> [PROVIDED DATA]:
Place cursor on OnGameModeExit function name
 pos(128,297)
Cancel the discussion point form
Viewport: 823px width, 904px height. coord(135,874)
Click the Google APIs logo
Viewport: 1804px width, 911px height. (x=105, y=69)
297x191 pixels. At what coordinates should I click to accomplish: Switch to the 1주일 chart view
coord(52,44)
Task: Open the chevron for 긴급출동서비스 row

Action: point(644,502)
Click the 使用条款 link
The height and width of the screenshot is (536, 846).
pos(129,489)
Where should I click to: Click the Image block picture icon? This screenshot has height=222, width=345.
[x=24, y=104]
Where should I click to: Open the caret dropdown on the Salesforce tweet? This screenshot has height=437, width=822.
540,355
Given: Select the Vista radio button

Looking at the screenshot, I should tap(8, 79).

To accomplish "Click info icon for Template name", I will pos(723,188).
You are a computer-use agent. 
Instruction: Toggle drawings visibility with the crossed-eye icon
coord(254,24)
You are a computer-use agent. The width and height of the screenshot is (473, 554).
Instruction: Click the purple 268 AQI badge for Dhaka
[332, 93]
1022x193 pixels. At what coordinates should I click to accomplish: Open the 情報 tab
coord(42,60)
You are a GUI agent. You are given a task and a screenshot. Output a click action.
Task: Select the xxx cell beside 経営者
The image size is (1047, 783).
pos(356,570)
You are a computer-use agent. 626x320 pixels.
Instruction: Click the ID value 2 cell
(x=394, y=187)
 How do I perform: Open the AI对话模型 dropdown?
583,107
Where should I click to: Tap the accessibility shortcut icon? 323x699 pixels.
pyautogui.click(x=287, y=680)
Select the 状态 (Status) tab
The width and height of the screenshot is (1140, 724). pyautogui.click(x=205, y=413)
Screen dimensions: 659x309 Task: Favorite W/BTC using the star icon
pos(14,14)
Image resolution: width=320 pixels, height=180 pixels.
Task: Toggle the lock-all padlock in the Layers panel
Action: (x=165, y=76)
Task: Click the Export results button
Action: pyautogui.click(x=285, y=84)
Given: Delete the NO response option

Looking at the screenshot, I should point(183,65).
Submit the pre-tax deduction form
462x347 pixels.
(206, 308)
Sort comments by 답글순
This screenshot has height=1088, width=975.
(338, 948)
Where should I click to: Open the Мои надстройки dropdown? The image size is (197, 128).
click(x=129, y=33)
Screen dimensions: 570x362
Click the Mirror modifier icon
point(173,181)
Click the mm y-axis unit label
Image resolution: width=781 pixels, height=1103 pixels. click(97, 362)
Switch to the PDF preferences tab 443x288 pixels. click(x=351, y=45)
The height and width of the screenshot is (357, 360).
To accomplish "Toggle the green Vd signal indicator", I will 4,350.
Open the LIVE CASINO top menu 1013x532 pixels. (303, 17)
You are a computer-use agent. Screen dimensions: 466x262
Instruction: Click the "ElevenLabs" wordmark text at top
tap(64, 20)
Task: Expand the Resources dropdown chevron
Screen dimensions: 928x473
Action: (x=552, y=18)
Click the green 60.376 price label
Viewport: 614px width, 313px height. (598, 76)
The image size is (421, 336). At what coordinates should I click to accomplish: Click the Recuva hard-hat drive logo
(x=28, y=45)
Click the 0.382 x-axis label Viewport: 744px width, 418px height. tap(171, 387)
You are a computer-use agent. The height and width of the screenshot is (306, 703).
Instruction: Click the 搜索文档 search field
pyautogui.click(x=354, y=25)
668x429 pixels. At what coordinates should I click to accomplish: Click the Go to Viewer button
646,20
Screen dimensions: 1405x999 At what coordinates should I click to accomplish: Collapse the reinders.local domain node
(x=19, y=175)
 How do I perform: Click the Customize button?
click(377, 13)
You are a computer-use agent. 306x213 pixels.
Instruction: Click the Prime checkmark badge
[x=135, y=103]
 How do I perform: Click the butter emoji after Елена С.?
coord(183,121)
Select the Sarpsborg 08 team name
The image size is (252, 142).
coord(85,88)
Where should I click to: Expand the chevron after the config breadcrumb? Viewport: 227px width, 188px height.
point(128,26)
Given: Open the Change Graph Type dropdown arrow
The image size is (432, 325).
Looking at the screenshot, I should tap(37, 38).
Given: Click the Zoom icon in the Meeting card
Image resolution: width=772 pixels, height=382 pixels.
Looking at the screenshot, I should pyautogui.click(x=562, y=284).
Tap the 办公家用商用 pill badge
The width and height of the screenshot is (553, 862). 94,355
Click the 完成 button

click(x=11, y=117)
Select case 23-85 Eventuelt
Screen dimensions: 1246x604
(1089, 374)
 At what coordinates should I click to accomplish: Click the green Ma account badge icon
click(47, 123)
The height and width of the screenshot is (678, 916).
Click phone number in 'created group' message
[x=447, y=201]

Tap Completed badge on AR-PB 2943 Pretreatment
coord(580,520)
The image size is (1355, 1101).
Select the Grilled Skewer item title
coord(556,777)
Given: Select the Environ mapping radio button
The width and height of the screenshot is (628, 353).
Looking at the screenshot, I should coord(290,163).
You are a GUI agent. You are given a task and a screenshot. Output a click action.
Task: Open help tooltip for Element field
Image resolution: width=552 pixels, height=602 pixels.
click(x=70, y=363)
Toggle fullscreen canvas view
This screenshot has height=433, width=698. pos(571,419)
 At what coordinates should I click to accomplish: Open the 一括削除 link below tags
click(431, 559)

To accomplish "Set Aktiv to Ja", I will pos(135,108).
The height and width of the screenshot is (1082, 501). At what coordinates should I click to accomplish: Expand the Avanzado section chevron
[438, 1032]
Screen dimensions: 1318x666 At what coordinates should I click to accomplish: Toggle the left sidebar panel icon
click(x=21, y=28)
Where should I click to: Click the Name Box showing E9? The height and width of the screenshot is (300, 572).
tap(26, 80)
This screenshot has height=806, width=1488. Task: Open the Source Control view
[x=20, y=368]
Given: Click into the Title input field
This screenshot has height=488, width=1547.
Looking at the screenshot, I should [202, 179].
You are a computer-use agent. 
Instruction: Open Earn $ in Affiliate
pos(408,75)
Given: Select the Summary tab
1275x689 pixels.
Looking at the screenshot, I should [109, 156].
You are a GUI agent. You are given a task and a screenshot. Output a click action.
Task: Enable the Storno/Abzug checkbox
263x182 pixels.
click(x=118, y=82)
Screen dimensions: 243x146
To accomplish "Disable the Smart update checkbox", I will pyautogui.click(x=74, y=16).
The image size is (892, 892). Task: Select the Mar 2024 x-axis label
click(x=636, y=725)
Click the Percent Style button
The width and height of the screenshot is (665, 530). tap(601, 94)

> [DESCRIPTION OF THE TASK]: Copy down each line in the entries that has the word "will".

> [ANSWER TO THIS EXERCISE]:
To accomplish "Click info icon for Template name", I will pos(723,188).
To accomplish "Toggle the green Vd signal indicator", I will 4,350.
To accomplish "Set Aktiv to Ja", I will pos(135,108).
To accomplish "Disable the Smart update checkbox", I will pyautogui.click(x=74, y=16).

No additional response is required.